- Sīkrags Location in Latvia
- Coordinates: 57°39′38″N 22°13′35″E﻿ / ﻿57.66056°N 22.22639°E
- Country: Latvia
- Municipality: Talsi Municipality
- Parish: Kolka Parish
- First mentioned: 1387
- Elevation: 13 ft (4 m)

Population (2015)
- • Total: 11
- Time zone: UTC+2 (EET)
- • Summer (DST): UTC+3 (EEST)
- Postal code: LV-3275 Kolka

= Sīkrags =

Village in Latvia

Sīkrags (Livonian: Sīkrõg) is a small village in Kolka Parish, Talsi Municipality, Latvia. It is one of the twelve Livonian villages on Līvõd rānda - the Livonian Coast and one of the oldest.

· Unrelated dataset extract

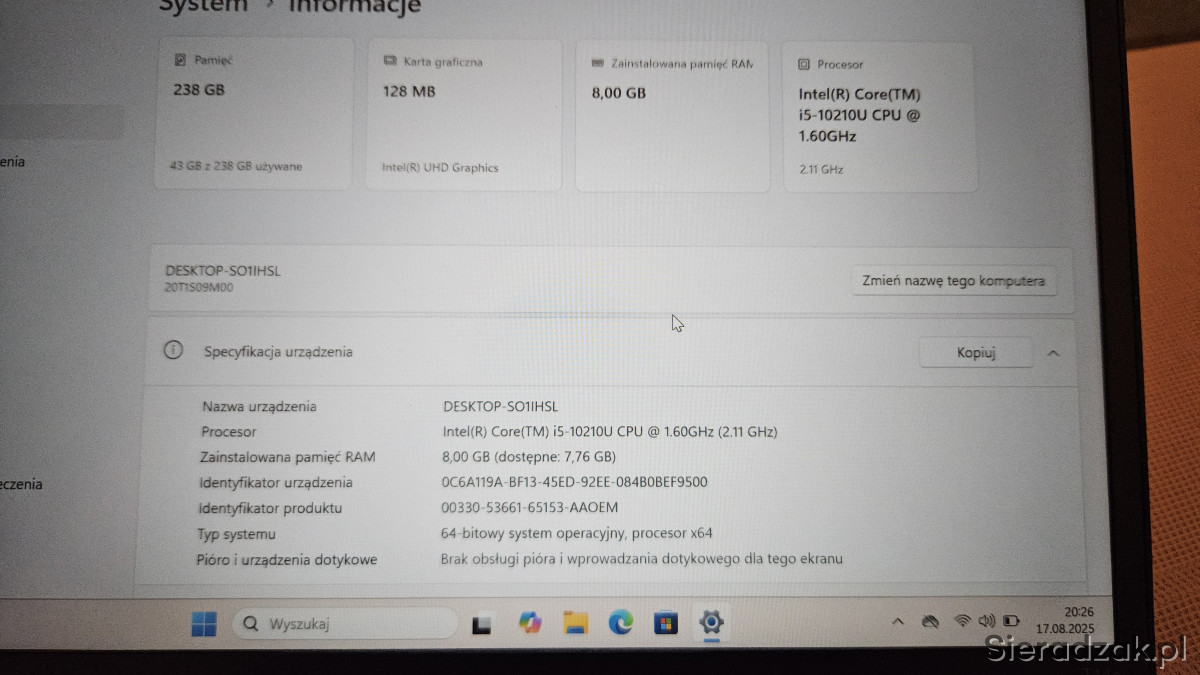Click the Settings gear icon in taskbar
Viewport: 1200px width, 675px height.
(712, 623)
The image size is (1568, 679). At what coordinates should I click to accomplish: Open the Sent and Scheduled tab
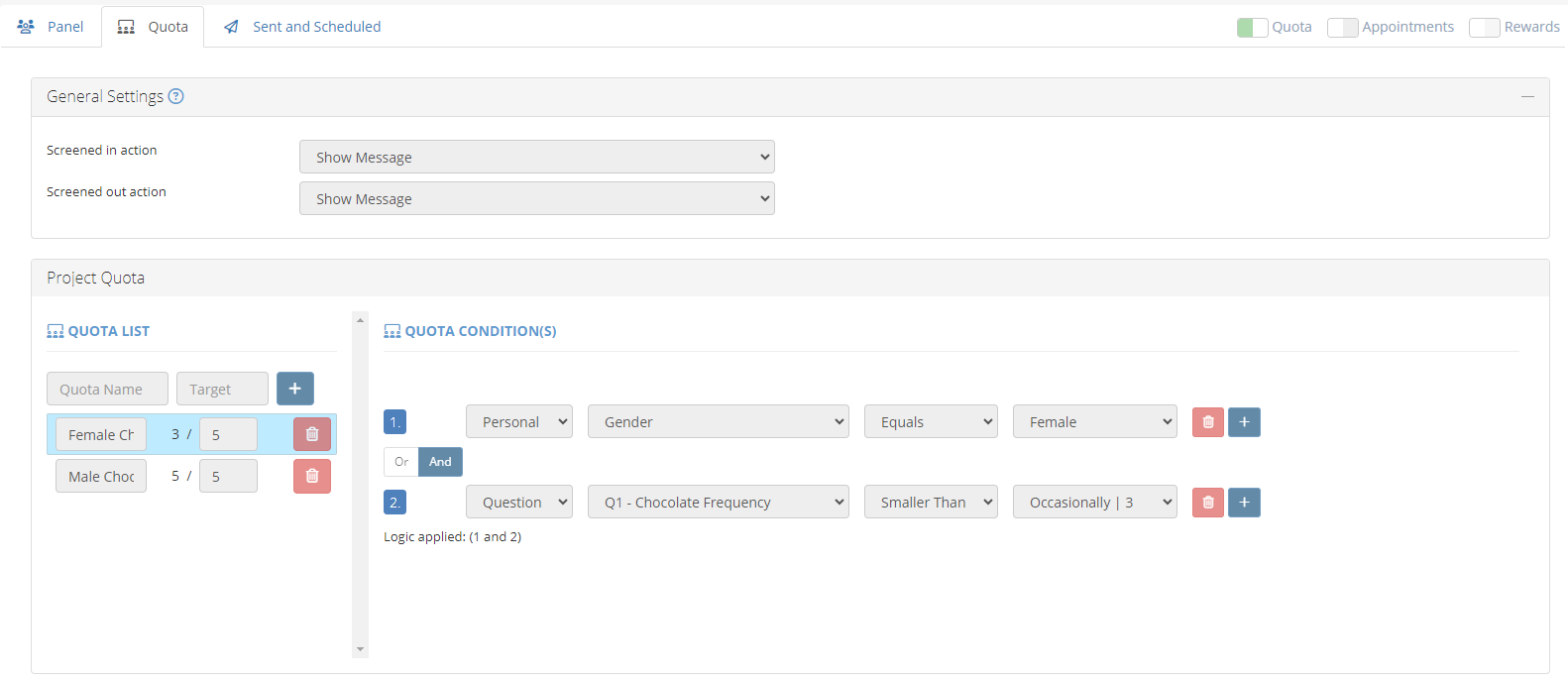tap(302, 27)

Sīkrags was mentioned in writing as early as 1387 and served as one of the most important small ports in northern Kurzeme during the 17th century. During World War I, German troops built a station of the Stende-Ventspils narrow gauge railway near the village. During the Soviet occupation of Latvia Sīkrags was one of the few places on the sealed-off Livonian Coast where local fishing was permitted. In 1955, a small fish processing plant was built in the village, but was closed ten years later, dealing a blow to the growth of the village.

The Sīkragciems Lighthouse is situated on the west side of the village.

Other names of the village include Sīkraga, Sikrag, Sīkraguciems.

== Notable people ==
- Pētõr Damberg, Livonian linguist, poet and teacher was born in Sīkrags.
- Hilda Cerbaha-Grīva (1910–1984), Musician and Conductor of the livischen Folklore-Ensemble Kandla in Ventspils.